Author : Luc J. C. van Loon
Publisher : Karger Medical and Scientific Publishers
Page : 146 pages
File Size : 25,5 MB
Release : 2013
Category : Medical
ISBN : 3318024082
How to improve exercise performance capacity through adequate nutrition Nutrition is one of the key factors that modulate exercise performance. In this book, a group of expert scientists discuss the ergogenic properties of various nutritional interventions and present research to show that dietary strategies can be applied to extend the limits of human endurance, lower the risk of illness or injury, and speed recovery rates. More specifically, they discuss recent findings on topics such as caffeine and its effect on the brain, carnitine and fat oxidation, ergogenic properties of beta- alanine, dietary protein and muscle reconditioning, nutrition and immune status, and the importance of proper hydration.

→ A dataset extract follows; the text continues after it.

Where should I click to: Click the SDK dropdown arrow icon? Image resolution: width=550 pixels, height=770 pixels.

This publication will provide the reader with many novel insights into the complex interaction between nutrition and exercise, allowing them to define more effective dietary strategies to improve health and performance. Moreover, while focusing on elite athletes, it is interesting to note that some of the discoveries can be applied beyond this niche, for example to improve performance outcomes in the elderly.

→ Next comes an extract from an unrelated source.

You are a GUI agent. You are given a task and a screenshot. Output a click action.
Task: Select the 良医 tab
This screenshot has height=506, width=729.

Author : Alexander Wilford Hall
Publisher :
Page : 546 pages
File Size : 17,53 MB
Release : 1877
Category : Evolution
ISBN :
Author : William Frederick Book
Publisher :
Page : 506 pages
File Size : 21,22 MB
Release : 1926
Category : Methods engineering
ISBN :
Author : Nathan Furr
Publisher : Harvard Business Press
Page : 161 pages
File Size : 20,19 MB
Release : 2018-10-16
Category : Business & Economics
ISBN : 1633696553
New Tools to Overcome the Human Barriers to Change Leaders know that their job is to transform their organizations to keep pace with technology and an ever-changing business environment. They also know that they are bound to fail in doing so. But this discouraging prospect is not because they won't be able to solve a technological or strategic problem. Leaders will fail because of intractable human responses associated with change--responses such as fear, ingrained habits, politics, incrementalism, and lack of imagination. These stumbling blocks always arise when we humans are faced with change, but what if we had a way to transcend them? This book reveals a radical new method for doing just that. Written by the executive who designed and implemented it, the neuroscientist who helped make it work, and the academic who explains why it works and how to do it, Leading Transformation introduces an innovative yet proven process for creating breakthrough change. Divided into three steps--envisioning the possible, breaking down resistance, and prototyping the future--this process uses cutting-edge tools such as science fiction, cartoons, rap music, artifact trails, and neuroprototypes to overcome people's inability to imagine or react to what doesn't yet exist, override powerful habits and routines that prevent them from changing, and create compelling narratives about the organization's future and how to get there. Showing how these tools have been used successfully by companies such as Lowe's, Walmart, Pepsi, IKEA, Google, Microsoft, and others, the process revealed in this book gives leaders the means to transcend the human barriers that block change and lead their organizations confidently into the future.